**Disclaimer** This post is in no way intended to be an attack on the person whose comment I am discussing, I just truly feel the need to clear up a few misconceptions, in case that is the way everyone sees me. I don’t want anyone else to attack the commenter either.
I received a comment today from a regular reader on my previous post (where I asked readers to help me think of resources for saving money when building a house) and I found it quite disturbing. I hope that the commenter just really misunderstood the circumstances and/or some of the comments posted before his. A couple of commenters recommended Habitat for Humanity stores to me as a source for purchasing inexpensive building supplies, and the reader responded with a comment about how that organization was there to help those in need, not overprivileged people such as myself, someone who is enjoying the American Dream as a rocket scientist, and that if I really care about building the house I should sell my current home to pool resources to build, even if it meant giving up my comfortable lifestyle. The comment went on to address how I should learn to be happy with what I have, and think about those less fortunate.
First, I want to address the Habitat for Humanity Stores. Purchasing things at these stores helps those in need, and allows the organization to build as many as ten more houses per year for each store. This is not ‘taking’ from them. I looked it up and this is a great resource for saving money during construction, plus it actually helps the needy and the environment by ‘rechanneling good, usable materials into use.’ There is nothing wrong with purchasing from these stores. I think that the commenter just misunderstood what was being suggested on this one.
I really need to clear up the part about us being ‘rocket scientists enjoying enormous success known as the American Dream.’ I have to say that this really floored me. Is that what most of you think about me and Andy? That we walk around in white lab coats and rake in bucketloads of money? Because it is far from the truth. We are technicians; hands-on, blue collar workers. We make okay money, but with ever increasing costs of everything and trying to save for retirement it is hard to get ahead. We also work on a program that is coming to an end, and the next space program is forecast to require 5,000 fewer workers, a reduction of nearly 50%. Who knows what the future holds for us? That is why we are working to get our degrees- so that we have more options.

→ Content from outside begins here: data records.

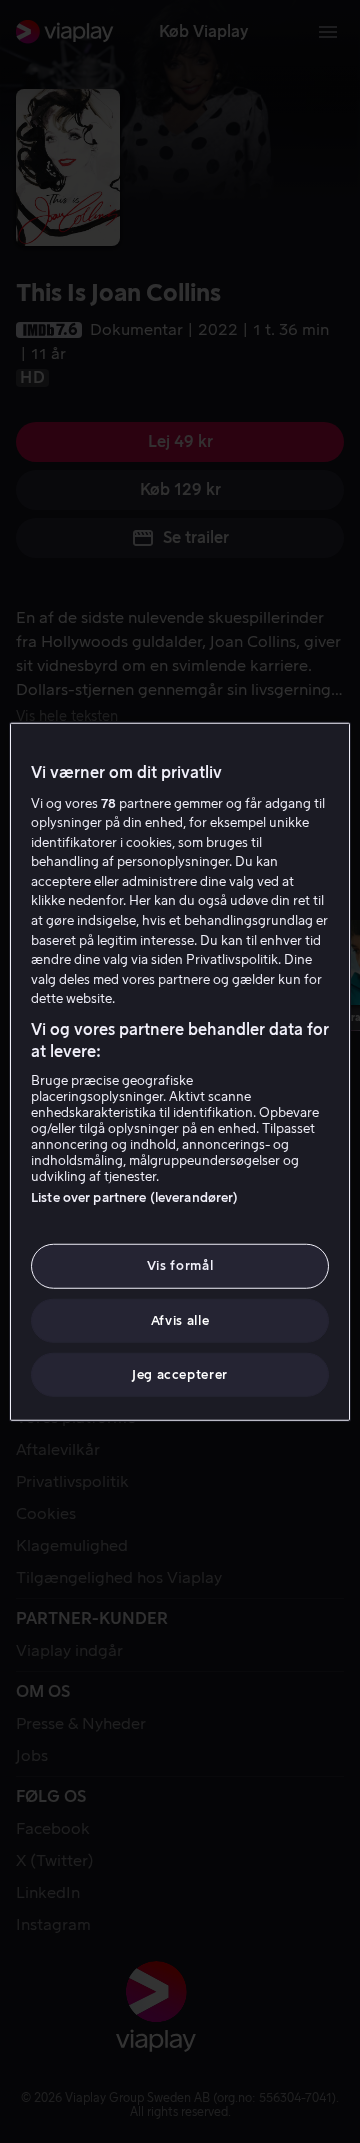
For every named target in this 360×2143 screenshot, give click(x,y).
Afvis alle (180, 1319)
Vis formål (180, 1265)
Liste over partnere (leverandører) (134, 1197)
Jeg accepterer (180, 1374)
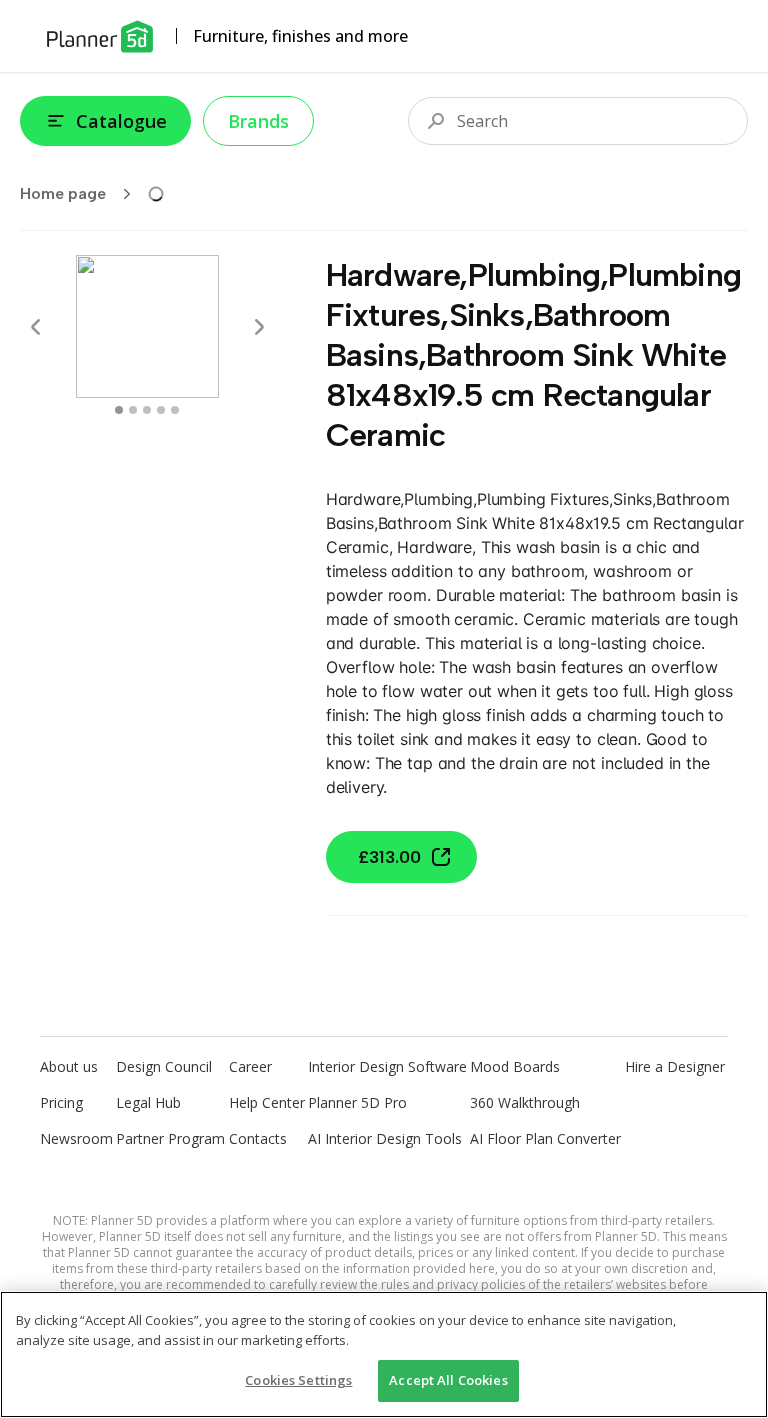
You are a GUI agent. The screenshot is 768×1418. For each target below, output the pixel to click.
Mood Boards (515, 1066)
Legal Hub (148, 1102)
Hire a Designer (675, 1066)
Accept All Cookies (448, 1380)
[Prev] (36, 327)
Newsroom (76, 1138)
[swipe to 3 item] (161, 410)
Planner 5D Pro (357, 1102)
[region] (384, 1354)
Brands (258, 121)
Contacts (258, 1138)
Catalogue (121, 121)
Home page (63, 193)
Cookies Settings (298, 1380)
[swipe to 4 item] (175, 410)
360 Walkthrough (525, 1102)
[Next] (259, 327)
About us (69, 1066)
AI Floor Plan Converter (545, 1138)
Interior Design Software (387, 1066)
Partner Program (170, 1138)
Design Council (164, 1066)
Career (250, 1066)
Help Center (267, 1102)
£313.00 (389, 857)
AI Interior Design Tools (385, 1138)
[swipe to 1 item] (133, 410)
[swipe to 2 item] (147, 410)
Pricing (61, 1102)
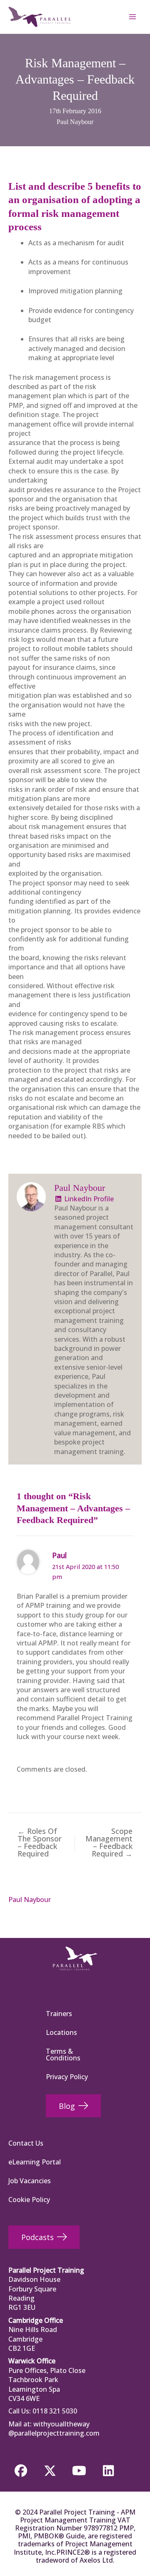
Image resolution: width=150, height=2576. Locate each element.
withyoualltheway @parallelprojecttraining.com (54, 2428)
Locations (61, 2032)
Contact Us (25, 2143)
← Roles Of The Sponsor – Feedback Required (40, 1842)
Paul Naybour (75, 121)
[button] (20, 2470)
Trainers (59, 2013)
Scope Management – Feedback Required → (108, 1842)
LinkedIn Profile (88, 1198)
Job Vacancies (29, 2180)
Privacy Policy (67, 2076)
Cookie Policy (29, 2199)
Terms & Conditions (63, 2054)
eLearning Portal (34, 2162)
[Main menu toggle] (132, 17)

Now for the part about how if building on Tortoise Hollow is something I truly believe in, I should sell the main house and pool all my ‘assets’ to the project. Does anyone think that if this was a possibility it wouldn’t have already happened? As I explained to the commenter, we borrowed against our current home to purchase the property. Then the housing market took a dump and property values dropped sharply. If we could even sell this house, we could not get enough for it to do anything more than cover what we owe on it. There are no assets to be pooled. And then we would have to find a temporary place to live that would take us and our six dogs, two parrots and two tortoises. Eventually the market should recover, and then we will once again have equity in our home, but for now it is gone. It has nothing to do with us not wanting to give up our comfortable lifestyle. The commenter insinuated that we should not resort to begging to achieve our dream. I have no idea where that came from, because I don’t see any mention of begging anywhere in my post, only resourcefulness.
The commenter also mentioned that I should learn to be happy with what I have because maybe having what I want will not bring happiness. That is odd to me, because who said I am looking for happiness? I am already happy. Even someone that is happy will have frustrations in life; they are not immune. And I disagree that I should just be content with what I have. Life without dreams would be a miserable one. To just go and say, “okay, well I guess this is the best things will ever be” and not constantly strive to achieve more and do more and make life better is a defeatist attitude, and one that you will not find around here. While the commenter said that my posts are all about self pity- I disagree. I was very proud of myself yesterday for dealing with the bad news the way I did and taking a positive spin on things by searching for new solutions. After nearly three years and as many disappointments as we have been through, how many people could say they would have handled it as well?
And finally, the commenter said this: “Please for once imagine your lives as those much less fortunate than you.” That stung a little, because apparently I am seen as someone who cares only about herself. I work hard to help those less fortunate than myself on a regular basis, although my favorite charities deal with animal rescue. I did not realize that I came across as such a heartless, self-absorbed person. Truly, this has been an eye-opener to me.